---------- Materials provided ----------
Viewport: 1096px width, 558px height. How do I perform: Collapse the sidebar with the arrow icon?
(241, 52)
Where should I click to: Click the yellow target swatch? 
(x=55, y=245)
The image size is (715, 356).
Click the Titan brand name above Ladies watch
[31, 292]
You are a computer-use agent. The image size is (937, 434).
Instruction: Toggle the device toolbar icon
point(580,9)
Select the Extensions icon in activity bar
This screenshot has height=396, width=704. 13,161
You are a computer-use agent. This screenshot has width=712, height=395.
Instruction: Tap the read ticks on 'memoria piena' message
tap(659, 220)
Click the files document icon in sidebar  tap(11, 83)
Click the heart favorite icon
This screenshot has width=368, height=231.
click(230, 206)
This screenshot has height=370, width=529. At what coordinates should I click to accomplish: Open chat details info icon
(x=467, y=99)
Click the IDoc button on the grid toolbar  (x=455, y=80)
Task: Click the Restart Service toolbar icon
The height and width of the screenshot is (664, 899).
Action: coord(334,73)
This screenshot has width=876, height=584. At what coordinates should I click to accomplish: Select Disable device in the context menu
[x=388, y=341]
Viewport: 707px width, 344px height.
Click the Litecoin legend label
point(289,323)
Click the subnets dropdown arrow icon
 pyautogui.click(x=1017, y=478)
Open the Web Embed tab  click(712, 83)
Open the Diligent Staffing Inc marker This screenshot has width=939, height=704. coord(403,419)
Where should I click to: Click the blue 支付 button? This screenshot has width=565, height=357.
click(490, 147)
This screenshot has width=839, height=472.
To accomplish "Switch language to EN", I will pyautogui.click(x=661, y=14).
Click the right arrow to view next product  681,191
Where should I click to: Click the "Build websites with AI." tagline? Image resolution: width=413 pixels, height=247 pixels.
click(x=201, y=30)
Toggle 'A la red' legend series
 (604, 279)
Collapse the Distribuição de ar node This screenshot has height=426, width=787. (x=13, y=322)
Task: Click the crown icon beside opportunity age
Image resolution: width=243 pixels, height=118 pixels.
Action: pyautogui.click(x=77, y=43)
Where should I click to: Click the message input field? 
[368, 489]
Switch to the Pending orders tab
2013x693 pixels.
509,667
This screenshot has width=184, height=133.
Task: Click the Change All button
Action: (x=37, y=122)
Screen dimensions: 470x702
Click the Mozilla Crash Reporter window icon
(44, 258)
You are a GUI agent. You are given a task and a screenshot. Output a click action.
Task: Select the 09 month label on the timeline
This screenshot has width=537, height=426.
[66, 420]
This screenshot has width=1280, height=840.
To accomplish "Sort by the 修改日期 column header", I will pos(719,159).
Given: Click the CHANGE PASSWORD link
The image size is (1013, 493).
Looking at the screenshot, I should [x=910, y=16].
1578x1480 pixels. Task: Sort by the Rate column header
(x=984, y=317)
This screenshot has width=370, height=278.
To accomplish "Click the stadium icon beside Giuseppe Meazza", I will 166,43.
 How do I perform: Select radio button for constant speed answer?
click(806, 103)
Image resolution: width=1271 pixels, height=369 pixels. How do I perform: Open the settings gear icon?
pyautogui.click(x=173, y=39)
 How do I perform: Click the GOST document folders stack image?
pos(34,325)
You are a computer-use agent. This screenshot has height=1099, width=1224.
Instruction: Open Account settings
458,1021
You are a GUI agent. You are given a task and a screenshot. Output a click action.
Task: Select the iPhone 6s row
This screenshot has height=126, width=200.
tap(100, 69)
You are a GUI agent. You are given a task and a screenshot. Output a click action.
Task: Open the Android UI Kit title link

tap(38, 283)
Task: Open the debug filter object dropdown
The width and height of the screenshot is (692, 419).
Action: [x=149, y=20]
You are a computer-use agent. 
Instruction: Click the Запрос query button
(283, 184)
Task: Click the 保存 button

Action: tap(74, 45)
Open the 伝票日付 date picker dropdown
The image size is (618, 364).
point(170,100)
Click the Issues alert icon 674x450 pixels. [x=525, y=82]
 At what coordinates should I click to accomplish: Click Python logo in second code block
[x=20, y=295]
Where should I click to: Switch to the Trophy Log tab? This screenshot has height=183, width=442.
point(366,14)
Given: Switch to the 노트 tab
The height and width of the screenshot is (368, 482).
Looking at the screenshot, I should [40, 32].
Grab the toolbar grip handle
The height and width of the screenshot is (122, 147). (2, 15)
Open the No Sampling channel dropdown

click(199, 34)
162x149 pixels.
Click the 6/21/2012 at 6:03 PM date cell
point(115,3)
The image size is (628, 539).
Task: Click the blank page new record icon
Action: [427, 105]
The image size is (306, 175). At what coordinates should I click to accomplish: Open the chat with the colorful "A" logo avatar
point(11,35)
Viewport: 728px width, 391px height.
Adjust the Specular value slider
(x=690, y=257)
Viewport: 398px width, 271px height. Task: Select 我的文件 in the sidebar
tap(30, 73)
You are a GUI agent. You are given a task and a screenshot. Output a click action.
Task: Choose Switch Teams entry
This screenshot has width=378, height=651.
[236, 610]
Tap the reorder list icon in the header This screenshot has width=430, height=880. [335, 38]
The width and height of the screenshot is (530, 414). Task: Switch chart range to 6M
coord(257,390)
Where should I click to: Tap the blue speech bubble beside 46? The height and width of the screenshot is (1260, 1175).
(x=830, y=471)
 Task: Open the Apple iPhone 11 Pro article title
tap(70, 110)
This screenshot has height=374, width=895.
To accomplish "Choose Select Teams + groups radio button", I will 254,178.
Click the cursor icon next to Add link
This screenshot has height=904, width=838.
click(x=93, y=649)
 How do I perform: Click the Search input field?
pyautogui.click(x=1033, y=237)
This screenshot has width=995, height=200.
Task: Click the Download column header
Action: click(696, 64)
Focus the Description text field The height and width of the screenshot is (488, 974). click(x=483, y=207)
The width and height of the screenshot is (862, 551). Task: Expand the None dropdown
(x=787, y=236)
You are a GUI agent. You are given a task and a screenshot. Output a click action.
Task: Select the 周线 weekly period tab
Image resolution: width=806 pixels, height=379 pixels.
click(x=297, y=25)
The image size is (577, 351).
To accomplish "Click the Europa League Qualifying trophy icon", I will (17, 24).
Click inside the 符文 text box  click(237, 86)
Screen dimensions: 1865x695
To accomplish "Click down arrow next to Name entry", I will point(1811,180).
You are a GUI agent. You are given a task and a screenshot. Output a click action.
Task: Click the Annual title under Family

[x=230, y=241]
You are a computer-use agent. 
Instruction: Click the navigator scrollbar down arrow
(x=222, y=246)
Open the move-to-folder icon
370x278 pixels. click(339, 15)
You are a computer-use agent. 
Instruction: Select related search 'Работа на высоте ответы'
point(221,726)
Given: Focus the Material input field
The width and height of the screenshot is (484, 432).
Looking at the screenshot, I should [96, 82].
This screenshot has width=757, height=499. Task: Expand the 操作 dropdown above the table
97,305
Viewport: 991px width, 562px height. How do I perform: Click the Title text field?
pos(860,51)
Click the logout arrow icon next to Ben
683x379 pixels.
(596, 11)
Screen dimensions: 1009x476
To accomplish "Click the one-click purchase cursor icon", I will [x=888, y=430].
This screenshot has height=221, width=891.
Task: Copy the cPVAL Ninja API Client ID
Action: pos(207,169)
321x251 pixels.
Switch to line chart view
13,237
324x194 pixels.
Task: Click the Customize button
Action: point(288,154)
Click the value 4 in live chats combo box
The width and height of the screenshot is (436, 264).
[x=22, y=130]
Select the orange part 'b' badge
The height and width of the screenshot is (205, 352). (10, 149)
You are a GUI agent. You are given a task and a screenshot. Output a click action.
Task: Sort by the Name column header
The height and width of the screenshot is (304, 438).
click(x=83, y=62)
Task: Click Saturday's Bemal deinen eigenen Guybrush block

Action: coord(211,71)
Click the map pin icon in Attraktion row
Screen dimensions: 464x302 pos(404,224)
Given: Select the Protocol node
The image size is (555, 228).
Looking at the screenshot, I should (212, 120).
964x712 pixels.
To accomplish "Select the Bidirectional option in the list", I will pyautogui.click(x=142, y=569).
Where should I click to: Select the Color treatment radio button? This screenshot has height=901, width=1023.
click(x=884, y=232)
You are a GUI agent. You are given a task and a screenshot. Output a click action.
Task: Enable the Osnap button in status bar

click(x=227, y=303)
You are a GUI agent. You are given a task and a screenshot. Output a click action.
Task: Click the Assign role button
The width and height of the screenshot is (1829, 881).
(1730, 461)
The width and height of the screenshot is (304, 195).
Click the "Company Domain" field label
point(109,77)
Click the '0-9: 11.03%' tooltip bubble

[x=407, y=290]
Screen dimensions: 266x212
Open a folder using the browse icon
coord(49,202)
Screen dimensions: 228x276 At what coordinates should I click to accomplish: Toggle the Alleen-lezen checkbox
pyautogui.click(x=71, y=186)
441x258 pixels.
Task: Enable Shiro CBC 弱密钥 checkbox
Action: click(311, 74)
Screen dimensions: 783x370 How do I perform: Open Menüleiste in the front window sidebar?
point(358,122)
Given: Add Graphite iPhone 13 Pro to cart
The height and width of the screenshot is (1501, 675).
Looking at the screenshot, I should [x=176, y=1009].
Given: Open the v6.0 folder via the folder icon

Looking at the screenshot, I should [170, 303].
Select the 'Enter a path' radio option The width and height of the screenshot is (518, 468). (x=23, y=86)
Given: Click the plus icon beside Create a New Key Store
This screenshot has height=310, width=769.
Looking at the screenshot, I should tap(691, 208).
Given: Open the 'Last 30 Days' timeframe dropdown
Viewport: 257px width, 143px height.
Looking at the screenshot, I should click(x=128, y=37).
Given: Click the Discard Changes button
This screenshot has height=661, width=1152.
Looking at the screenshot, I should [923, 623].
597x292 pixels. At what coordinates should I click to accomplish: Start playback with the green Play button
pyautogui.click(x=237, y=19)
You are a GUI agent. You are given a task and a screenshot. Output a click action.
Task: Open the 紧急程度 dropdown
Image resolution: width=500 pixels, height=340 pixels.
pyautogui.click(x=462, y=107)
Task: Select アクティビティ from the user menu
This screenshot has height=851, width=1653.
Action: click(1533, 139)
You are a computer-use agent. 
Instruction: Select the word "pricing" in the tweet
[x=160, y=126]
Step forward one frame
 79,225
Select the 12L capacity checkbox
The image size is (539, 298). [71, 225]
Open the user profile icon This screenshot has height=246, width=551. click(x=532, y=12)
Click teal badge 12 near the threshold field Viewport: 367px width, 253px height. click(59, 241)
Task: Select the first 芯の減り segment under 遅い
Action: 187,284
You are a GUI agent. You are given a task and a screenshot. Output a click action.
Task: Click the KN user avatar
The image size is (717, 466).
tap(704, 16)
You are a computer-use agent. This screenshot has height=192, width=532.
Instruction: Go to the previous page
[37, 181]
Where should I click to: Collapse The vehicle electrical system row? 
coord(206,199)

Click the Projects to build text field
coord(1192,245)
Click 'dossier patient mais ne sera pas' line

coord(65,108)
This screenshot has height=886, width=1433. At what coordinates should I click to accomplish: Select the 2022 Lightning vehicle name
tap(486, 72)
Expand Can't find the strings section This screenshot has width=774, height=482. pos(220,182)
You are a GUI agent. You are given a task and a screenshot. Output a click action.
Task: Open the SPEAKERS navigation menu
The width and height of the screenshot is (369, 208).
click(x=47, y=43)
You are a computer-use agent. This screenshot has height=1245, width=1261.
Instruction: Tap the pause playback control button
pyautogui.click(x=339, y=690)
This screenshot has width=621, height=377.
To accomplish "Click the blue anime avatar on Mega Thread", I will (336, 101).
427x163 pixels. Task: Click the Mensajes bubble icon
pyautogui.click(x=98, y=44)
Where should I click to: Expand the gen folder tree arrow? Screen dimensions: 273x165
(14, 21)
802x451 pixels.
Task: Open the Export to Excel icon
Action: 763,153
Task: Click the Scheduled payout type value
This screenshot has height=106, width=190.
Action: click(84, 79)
----------
- [Task details]
Report back each line in the material above that contains the string "option".

- [Exercise solution]
To accomplish "Select the Bidirectional option in the list", I will pyautogui.click(x=142, y=569).
Select the 'Enter a path' radio option The width and height of the screenshot is (518, 468). (x=23, y=86)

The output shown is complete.